Prince Athanase had one beloved friend, _125
An old, old man, with hair of silver white,
And lips where heavenly smiles would hang and blend
With his wise words; and eyes whose arrowy light
Shone like the reflex of a thousand minds.
He was the last whom superstition's blight _130
Had spared in Greece--the blight that cramps and blinds,--
And in his olive bower at Oenoe
Had sate from earliest youth. Like one who finds
A fertile island in the barren sea,
One mariner who has survived his mates _135
Many a drear month in a great ship--so he
With soul-sustaining songs, and sweet debates
Of ancient lore, there fed his lonely being:--
'The mind becomes that which it contemplates,'--
And thus Zonoras, by for ever seeing _140
Their bright creations, grew like wisest men;
And when he heard the crash of nations fleeing
A bloodier power than ruled thy ruins then,
O sacred Hellas! many weary years
He wandered, till the path of Laian's glen _145
Was grass-grown--and the unremembered tears
Were dry in Laian for their honoured chief,
Who fell in Byzant, pierced by Moslem spears:--
And as the lady looked with faithful grief
From her high lattice o'er the rugged path, _150
Where she once saw that horseman toil, with brief
And blighting hope, who with the news of death
Struck body and soul as with a mortal blight,
She saw between the chestnuts, far beneath,
An old man toiling up, a weary wight; _155
And soon within her hospitable hall
She saw his white hairs glittering in the light
Of the wood fire, and round his shoulders fall;
And his wan visage and his withered mien,
Yet calm and gentle and majestical. _160
And Athanase, her child, who must have been
Then three years old, sate opposite and gazed
In patient silence.
FRAGMENT 2.
Such was Zonoras; and as daylight finds
One amaranth glittering on the path of frost, _165
When autumn nights have nipped all weaker kinds,
Thus through his age, dark, cold, and tempest-tossed,
Shone truth upon Zonoras; and he filled
From fountains pure, nigh overgrown and lost,
The spirit of Prince Athanase, a child, _170
With soul-sustaining songs of ancient lore
And philosophic wisdom, clear and mild.
And sweet and subtle talk they evermore,
The pupil and the master, shared; until,
Sharing that undiminishable store, _175
The youth, as shadows on a grassy hill
Outrun the winds that chase them, soon outran
His teacher, and did teach with native skill
Strange truths and new to that experienced man;
Still they were friends, as few have ever been _180
Who mark the extremes of life's discordant span.
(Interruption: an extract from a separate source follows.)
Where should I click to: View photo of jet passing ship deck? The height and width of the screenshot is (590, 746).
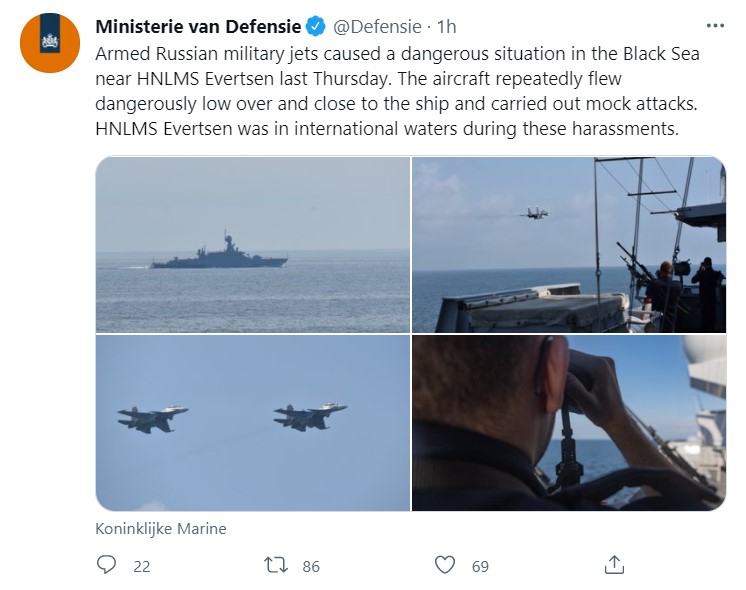(569, 245)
So in the caverns of the forest green,
Or on the rocks of echoing ocean hoar,
Zonoras and Prince Athanase were seen
By summer woodmen; and when winter's roar _185
Sounded o'er earth and sea its blast of war,
The Balearic fisher, driven from shore,
Hanging upon the peaked wave afar,
Then saw their lamp from Laian's turret gleam,
Piercing the stormy darkness, like a star _190
Which pours beyond the sea one steadfast beam,
Whilst all the constellations of the sky
Seemed reeling through the storm. . . They did but seem--
For, lo! the wintry clouds are all gone by,
And bright Arcturus through yon pines is glowing, _195
And far o'er southern waves, immovably
Belted Orion hangs--warm light is flowing
From the young moon into the sunset's chasm.